In the first post of this series, we discussed what event streaming windowing is, and we examined in detail the structure of a windowed aggregate in Kafka Streams and Flink SQL.

In this post, we’ll dive into two specific windowing implementations: hopping and tumbling windows.

Hopping windows

A hopping window has a fixed time length, and it moves forward or "hops" at a time interval smaller than the window’s length. For example, a hopping window can be one minute long and advance every ten seconds. The following illustration demonstrates the concept of a hopping window:

hopping windows
Hopping windows have a fixed size with advances smaller than the length of the window

So, from the illustration above, hopping windows can produce overlapping results. A hop forward can include results contained in the previous window. Let’s look at another illustration demonstrating this concept:

hopping window overlap
Hopping windows of one minute with a 30-second advance will share 30 seconds of data with the following window

Walking through the picture:

  1. Window one starts at 12:00:00 PM and will collect data until 12:01:00 PM (end time is exclusive).

  2. At 12:00:30 PM, due to the thirty-second advance, window two starts gathering data.

  3. Window one and window two will share data for thirty seconds from the start of window two until the end of window one. The process continues with each window advance.

Let’s show how you would implement a hopping window in Kafka Streams and Flink SQL.

Kafka Streams hopping window

For a hopping windowed aggregation in Kafka Streams, you’ll use one of the factory methods in the TimeWindows class:

A Kafks Streams hopping window example

KStream<String,Double> iotHeatSensorStream =
  builder.stream("heat-sensor-input",
    Consumed.with(stringSerde, doubleSerde));


iotHeatSensorStream.groupByKey()
      .windowedBy(
                  TimeWindows.ofSizeWithNoGrace(Duration.ofMinutes(1)) 
                             .advanceBy(Duration.ofSeconds(30)) 
                  )
        .aggregate(() -> new IotSensorAggregation(tempThreshold),
         aggregator,
         Materialized.with(stringSerde, aggregationSerde))
         .toStream().to("sensor-agg-output",
           Produced.with(windowedSerde, aggregationSerde))
  1. By using TimeWindows.ofSizeWithNoGrace(Duration.ofMinutes(1)) sets the window size at one minute, the withNoGrace means Kafka Streams will drop any out-of-order records that would have been included in the window had they arrived in order. We’ll get into grace periods more in the blog post on windowing time semantics.

  2. The .advanceBy(Duration.ofSeconds(30) call makes this a hopping window. It creates a window that is one minute in size and advances every ten seconds.
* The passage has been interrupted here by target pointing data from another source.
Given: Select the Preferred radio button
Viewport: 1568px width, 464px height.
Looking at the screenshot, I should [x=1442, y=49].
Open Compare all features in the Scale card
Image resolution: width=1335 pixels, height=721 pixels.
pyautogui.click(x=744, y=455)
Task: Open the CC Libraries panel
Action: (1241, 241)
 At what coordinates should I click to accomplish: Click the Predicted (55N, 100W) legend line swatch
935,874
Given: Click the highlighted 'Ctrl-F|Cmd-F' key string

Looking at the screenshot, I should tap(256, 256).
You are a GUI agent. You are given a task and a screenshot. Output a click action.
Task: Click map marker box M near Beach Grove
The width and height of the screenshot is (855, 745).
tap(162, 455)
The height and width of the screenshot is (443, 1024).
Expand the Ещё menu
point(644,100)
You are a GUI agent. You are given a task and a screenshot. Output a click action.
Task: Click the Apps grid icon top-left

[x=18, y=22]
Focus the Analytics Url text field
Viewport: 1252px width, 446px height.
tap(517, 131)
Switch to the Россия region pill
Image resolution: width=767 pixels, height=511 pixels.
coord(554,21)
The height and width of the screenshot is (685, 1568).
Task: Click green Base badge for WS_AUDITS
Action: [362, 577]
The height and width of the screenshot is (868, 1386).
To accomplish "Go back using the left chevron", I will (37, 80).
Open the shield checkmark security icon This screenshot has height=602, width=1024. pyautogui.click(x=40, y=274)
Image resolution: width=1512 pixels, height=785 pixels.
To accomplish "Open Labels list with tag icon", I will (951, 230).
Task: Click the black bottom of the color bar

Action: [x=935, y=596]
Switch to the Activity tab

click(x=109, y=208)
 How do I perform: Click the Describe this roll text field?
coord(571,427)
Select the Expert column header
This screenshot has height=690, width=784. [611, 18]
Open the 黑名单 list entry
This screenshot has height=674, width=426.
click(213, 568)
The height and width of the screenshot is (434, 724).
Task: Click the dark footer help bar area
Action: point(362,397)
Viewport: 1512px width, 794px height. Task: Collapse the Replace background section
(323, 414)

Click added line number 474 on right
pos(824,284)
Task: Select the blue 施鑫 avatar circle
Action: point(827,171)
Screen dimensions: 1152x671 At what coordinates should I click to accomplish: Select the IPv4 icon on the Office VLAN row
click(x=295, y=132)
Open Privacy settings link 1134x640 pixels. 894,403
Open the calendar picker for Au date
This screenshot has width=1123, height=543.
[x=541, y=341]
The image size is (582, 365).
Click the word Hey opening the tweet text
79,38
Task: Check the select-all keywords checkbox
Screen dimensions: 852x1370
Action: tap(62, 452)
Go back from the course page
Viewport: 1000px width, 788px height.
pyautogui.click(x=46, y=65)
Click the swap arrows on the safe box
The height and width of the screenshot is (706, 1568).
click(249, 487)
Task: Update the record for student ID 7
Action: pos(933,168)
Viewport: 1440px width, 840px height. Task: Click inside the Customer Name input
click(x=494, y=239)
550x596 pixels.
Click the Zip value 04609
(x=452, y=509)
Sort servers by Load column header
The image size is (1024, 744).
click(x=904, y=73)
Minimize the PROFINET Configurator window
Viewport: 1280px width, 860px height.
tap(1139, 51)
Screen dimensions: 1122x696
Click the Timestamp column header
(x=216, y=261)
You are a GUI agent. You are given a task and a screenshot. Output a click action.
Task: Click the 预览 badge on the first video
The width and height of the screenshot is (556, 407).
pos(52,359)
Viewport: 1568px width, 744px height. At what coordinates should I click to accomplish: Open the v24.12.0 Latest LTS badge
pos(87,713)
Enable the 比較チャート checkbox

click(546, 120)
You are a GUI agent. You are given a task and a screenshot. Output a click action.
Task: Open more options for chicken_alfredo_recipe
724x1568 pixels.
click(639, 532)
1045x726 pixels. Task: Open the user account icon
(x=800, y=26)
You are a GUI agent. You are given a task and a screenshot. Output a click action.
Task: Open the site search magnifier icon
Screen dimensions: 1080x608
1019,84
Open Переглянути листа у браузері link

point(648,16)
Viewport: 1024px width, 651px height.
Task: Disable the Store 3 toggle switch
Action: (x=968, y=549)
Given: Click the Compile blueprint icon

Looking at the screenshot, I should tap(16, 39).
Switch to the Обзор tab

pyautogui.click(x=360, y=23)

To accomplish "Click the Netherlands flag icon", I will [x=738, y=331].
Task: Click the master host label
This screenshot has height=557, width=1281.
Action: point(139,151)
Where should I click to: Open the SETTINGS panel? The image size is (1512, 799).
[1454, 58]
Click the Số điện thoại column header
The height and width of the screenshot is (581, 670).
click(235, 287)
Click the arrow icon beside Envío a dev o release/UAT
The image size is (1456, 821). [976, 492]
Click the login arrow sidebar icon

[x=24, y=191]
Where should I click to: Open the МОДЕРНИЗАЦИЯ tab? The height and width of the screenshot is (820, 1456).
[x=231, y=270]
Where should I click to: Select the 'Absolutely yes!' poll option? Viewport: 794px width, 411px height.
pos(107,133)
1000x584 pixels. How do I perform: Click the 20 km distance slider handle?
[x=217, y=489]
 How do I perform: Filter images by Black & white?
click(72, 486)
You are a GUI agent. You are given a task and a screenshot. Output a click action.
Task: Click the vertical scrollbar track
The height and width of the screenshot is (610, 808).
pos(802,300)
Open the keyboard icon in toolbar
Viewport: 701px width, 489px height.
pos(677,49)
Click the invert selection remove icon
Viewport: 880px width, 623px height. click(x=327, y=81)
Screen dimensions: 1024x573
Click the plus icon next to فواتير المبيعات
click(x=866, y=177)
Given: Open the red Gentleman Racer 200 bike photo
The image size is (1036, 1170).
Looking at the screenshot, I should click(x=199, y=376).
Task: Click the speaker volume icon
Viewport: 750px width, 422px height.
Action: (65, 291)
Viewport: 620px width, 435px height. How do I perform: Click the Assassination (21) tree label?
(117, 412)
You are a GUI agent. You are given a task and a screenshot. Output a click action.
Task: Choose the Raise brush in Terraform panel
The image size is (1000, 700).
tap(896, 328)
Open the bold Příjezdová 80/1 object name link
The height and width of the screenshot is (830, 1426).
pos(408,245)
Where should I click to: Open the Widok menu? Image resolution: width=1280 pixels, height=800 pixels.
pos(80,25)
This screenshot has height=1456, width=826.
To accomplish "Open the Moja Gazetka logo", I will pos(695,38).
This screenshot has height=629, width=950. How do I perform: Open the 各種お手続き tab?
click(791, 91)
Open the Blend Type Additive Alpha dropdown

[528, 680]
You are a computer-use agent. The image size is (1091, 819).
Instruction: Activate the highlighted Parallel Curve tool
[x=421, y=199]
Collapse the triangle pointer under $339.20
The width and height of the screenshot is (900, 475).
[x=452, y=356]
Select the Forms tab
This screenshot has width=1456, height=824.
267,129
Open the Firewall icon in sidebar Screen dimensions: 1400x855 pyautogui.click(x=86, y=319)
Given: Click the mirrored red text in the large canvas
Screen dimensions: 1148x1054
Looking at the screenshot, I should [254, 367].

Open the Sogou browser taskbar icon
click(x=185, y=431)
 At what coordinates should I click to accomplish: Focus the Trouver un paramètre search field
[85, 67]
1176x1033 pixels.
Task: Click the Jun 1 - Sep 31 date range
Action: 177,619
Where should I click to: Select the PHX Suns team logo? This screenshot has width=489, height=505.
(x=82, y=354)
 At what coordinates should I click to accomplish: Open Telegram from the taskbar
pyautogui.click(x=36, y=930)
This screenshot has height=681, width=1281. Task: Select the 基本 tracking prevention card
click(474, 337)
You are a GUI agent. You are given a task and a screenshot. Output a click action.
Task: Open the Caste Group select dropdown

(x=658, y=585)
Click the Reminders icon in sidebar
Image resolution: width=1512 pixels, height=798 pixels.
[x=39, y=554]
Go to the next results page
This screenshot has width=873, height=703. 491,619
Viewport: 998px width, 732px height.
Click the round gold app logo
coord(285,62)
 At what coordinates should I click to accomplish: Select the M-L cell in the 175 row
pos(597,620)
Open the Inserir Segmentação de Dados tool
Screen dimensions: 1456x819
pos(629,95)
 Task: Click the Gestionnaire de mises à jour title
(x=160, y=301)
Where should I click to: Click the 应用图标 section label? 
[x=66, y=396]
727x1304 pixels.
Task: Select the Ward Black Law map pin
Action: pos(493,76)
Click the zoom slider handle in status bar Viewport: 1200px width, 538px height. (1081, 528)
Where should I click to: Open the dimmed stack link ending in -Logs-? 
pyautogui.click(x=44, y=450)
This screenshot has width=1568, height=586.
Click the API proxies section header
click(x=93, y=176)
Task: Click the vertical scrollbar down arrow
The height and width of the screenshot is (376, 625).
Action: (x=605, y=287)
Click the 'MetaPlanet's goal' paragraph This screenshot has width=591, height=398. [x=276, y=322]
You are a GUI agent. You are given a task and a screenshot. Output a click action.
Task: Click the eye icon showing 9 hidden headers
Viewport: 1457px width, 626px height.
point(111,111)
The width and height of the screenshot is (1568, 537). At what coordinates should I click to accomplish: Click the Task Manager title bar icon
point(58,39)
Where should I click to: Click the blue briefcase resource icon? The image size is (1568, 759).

Next, let’s move on to hopping windows with Flink SQL.

Flink SQL hopping window

Note that Flink hopping windows can also be referred to as sliding windows. Kafka Stream offers a sliding window variant that behaves differently from its hopping window offering. So, for clarity, we’ll only refer to Flink windows with an advance smaller than the window size as hopping windows.

Hopping window average with Flink SQL

SELECT window_start,
       window_end,
       device_id,
       AVG(reading) AS avg_reading
FROM TABLE(HOP 
               (TABLE device_readings,   
                     DESCRIPTOR(ts),    
                     INTERVAL '30' SECONDS,  
                     INTERVAL '1' MINUTES  
               ))
GROUP BY window_start,
         window_end,
         device_id
  1. Specifying hopping windows by passing the HOP function to the TABLE function.

  2. The table you’ll use as the source for the hopping window aggregation.

  3. The DESCRIPTOR is the column with the time attribute used for the window.

  4. This first INTERVAL is the amount of "hop" or advance of the window.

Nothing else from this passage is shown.